══ DOCUMENT EXCERPT ══

Chinese History

Chinese History

The Chinese invented many things, including gunpowder, printing, silk and the compass. They may also have invented the civil service. Civil services help governments to rule effectively. One way they do this is by gathering information and keeping records. Chinese civil servants have been gathering information and keeping records for more than 2,000 years.

In 1975, archaeologists found the coffin of a civil servant who had been buried around 217 bc. He had more than a thousand strips of bamboo with him. On these strips, the civil servant had made notes about government affairs. These notes, and others like them, helped archaeologists to learn about how the Chinese lived, what crops they grew, and how they saw themselves, from ancient times up to recent history.

Zhang Ziyi
Zhang Ziyi


Historians divide Chinese history (up until 1911, when China became a republic) into a series of dynasties. A dynasty was a line of rulers from a single family who ruled until they were overthrown or died out. The first recorded dynasty was the Shang dynasty, which ruled what is now north and central China between 4,000 and 3,000 years ago. We know about life in Shang dynasty China from the number of bronze items found, including weapons and drinking vessels that were used for offering food and drink to the gods. Chinese people began to use iron at about the same time as another dynasty, called the Zhou dynasty, took over from the Shang. Using iron tools in farming helped the Chinese to produce more crops, and the population began to grow.


As Zhou China expanded it became harder for the emperors to control all of their territories. They began to lose their authority and a series of wars broke out. In 770 bc the Emperor was forced to abandon his capital near the modern city of Xi’an. This violent and unsettled time had some important consequences for Chinese history. The different states that were at war with which each other had to use all their resources to save themselves from being overrun by their rivals. Civil services were created to gather information and to make sure that orders from the centre were being obeyed throughout the state. Also, philosophers thought about how peace could be restored. The most famous of these philosophers was called Confucius, who probably lived between the years 551 and 479 bc.

═══

PROBLEM SET
**A)** Print the passage on Chinese history, starting with "As Zhou China" and going on through "and 479 bc.".
**B)** Please list the inventions named in the opening sentence of the passage on Chinese history.
The lines that come next were taken from a different source.

══ DATA LINES ══

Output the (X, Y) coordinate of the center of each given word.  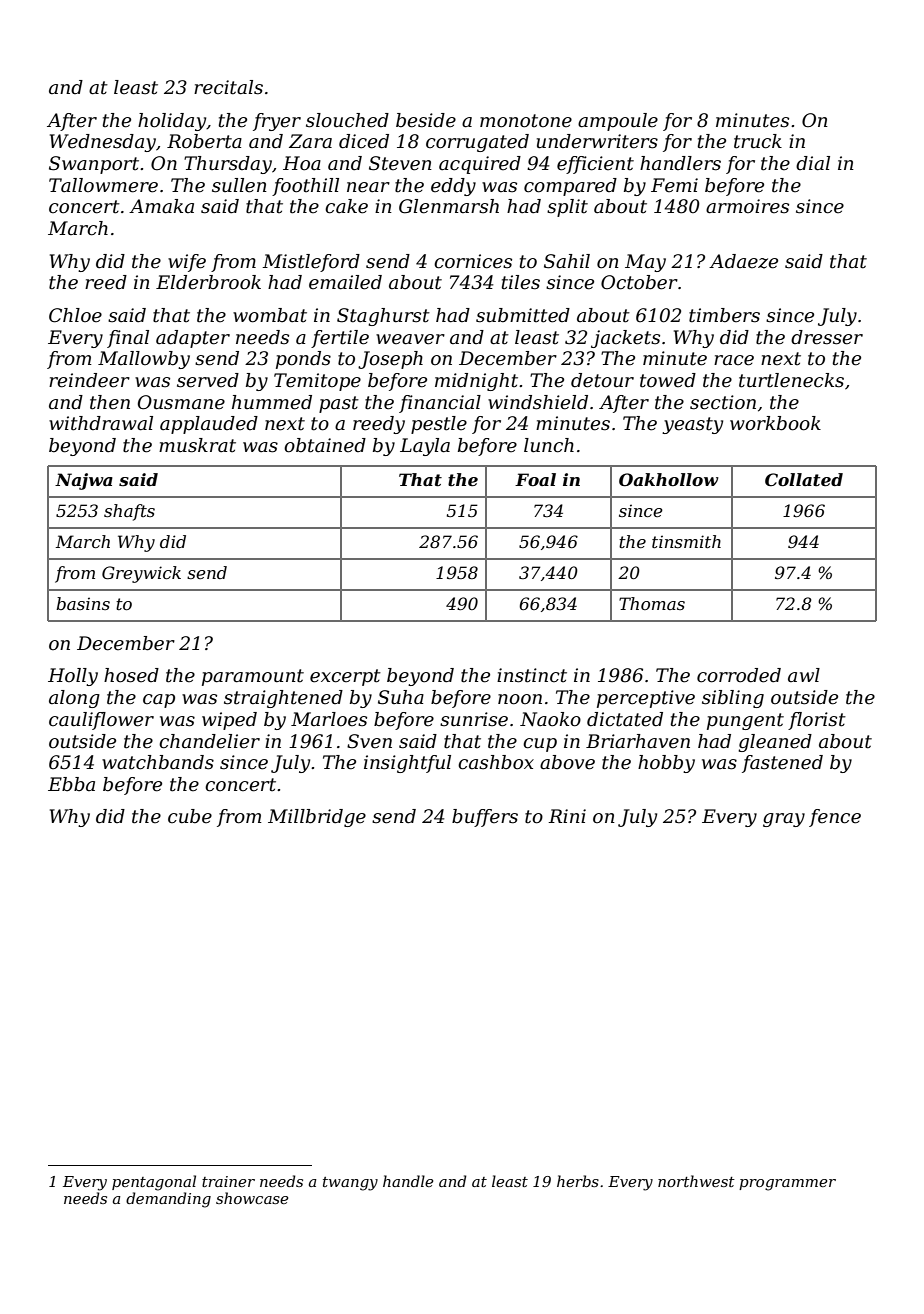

═══

RESPONSES
**A)**
As Zhou China expanded it became harder for the emperors to control all of their territories. They began to lose their authority and a series of wars broke out. In 770 bc the Emperor was forced to abandon his capital near the modern city of Xi’an. This violent and unsettled time had some important consequences for Chinese history. The different states that were at war with which each other had to use all their resources to save themselves from being overrun by their rivals. Civil services were created to gather information and to make sure that orders from the centre were being obeyed throughout the state. Also, philosophers thought about how peace could be restored. The most famous of these philosophers was called Confucius, who probably lived between the years 551 and 479 bc.

**B)** Gunpowder, printing, silk, the compass